Pixel coordinate grounding data
+ + + + + + +

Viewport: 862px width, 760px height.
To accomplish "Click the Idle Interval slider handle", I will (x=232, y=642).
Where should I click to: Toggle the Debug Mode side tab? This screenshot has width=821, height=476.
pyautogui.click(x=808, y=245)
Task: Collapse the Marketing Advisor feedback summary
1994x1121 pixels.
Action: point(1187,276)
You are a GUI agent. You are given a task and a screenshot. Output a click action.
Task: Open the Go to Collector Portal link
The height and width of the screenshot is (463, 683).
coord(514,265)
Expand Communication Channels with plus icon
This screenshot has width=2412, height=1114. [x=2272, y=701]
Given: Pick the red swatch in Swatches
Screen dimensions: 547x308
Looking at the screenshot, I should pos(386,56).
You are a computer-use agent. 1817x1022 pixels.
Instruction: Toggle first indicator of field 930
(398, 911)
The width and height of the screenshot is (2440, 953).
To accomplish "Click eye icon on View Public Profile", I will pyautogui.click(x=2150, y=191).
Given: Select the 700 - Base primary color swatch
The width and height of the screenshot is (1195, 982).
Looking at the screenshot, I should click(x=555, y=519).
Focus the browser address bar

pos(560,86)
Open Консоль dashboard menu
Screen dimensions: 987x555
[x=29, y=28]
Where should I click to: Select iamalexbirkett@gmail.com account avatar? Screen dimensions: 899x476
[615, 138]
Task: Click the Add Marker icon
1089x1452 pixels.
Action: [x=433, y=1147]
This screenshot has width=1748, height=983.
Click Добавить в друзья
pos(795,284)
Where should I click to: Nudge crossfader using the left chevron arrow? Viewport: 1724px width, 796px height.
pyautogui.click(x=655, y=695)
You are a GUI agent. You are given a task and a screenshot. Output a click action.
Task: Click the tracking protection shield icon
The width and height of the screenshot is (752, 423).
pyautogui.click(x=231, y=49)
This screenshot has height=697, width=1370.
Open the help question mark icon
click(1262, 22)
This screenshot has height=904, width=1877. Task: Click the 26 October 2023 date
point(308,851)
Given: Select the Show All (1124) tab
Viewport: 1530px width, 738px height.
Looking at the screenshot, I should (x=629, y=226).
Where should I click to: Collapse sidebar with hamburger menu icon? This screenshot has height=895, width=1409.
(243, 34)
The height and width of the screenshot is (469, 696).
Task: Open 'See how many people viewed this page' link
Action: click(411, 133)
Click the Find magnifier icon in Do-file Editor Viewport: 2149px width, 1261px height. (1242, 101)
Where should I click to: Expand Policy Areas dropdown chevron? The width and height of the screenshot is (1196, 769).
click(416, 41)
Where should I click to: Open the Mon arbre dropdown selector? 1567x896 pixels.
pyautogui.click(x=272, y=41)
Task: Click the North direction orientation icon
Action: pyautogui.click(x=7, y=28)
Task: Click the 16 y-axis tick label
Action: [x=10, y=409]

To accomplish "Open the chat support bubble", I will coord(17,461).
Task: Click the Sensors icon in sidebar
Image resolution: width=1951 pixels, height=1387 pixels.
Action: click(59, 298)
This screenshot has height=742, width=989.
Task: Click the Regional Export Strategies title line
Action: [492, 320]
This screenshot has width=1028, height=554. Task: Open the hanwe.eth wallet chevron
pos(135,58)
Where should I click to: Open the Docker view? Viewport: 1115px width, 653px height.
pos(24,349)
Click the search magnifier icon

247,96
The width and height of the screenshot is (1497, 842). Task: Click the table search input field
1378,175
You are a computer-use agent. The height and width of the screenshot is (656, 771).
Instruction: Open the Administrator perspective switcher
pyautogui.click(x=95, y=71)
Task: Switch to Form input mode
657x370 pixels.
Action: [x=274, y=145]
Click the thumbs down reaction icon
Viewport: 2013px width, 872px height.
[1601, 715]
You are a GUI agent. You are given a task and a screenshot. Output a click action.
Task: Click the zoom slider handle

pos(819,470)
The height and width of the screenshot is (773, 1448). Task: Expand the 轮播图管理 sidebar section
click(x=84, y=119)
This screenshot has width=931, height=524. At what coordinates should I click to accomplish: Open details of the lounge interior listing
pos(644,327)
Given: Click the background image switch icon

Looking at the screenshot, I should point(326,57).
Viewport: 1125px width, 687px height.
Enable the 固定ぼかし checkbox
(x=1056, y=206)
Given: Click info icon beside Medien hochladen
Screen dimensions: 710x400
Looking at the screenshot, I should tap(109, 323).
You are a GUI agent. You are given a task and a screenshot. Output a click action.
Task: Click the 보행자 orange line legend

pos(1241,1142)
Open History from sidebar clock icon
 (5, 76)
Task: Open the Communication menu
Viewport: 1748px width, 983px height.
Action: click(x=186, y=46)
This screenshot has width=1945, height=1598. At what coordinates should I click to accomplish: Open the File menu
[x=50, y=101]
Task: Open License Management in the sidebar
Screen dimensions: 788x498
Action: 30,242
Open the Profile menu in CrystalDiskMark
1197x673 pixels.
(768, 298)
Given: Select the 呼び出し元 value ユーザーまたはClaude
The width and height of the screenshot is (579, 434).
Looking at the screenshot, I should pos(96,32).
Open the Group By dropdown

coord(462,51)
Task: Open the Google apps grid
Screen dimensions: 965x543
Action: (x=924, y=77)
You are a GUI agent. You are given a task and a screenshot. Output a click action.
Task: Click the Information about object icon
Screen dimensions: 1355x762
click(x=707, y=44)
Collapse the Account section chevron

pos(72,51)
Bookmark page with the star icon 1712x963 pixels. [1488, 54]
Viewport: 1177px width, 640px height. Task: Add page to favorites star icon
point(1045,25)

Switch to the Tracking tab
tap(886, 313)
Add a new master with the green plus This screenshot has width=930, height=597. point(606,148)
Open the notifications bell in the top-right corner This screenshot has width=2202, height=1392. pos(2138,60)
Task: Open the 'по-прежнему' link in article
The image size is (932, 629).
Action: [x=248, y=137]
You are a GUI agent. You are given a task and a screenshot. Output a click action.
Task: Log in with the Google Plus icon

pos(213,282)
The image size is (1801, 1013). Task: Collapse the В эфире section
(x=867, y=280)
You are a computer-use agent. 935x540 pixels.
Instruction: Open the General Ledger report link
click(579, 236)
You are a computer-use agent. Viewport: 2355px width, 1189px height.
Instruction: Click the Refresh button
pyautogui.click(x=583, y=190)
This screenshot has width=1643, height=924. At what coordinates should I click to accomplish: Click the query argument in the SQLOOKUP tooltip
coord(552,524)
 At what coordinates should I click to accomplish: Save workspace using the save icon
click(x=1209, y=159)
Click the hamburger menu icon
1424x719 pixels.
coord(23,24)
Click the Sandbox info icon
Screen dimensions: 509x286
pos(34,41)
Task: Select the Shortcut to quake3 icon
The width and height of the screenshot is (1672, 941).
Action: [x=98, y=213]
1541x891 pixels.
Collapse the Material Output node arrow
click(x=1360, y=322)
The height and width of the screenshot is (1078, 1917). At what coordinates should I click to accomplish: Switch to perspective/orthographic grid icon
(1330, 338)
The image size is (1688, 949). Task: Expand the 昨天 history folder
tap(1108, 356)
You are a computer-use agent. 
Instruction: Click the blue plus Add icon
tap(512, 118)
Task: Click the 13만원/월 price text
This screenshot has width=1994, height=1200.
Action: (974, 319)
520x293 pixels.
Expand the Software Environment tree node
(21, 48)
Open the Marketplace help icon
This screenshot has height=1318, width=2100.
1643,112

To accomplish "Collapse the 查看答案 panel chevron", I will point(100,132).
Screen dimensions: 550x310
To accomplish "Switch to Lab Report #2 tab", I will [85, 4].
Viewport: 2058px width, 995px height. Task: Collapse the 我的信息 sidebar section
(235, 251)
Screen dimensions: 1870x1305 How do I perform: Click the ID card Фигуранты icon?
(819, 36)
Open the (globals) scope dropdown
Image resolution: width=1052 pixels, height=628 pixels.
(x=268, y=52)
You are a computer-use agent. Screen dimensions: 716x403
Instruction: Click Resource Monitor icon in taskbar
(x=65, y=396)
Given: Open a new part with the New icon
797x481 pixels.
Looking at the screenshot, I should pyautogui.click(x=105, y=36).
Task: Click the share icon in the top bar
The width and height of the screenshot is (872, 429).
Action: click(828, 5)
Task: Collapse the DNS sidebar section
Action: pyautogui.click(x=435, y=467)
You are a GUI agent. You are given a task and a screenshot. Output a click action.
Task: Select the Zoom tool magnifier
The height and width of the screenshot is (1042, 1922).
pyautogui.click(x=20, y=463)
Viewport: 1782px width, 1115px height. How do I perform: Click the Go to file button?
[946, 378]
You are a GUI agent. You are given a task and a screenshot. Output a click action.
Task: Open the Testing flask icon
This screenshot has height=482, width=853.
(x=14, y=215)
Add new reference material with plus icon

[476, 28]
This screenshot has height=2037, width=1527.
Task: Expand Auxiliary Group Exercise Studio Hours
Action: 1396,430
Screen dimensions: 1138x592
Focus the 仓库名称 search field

+ + + + + + +

Return each line of the data where the word "will" appears.

To accomplish "Click the Idle Interval slider handle", I will (x=232, y=642).
To accomplish "Click eye icon on View Public Profile", I will pyautogui.click(x=2150, y=191).
To accomplish "Open the chat support bubble", I will coord(17,461).
To accomplish "Collapse the 查看答案 panel chevron", I will point(100,132).
To accomplish "Switch to Lab Report #2 tab", I will [85, 4].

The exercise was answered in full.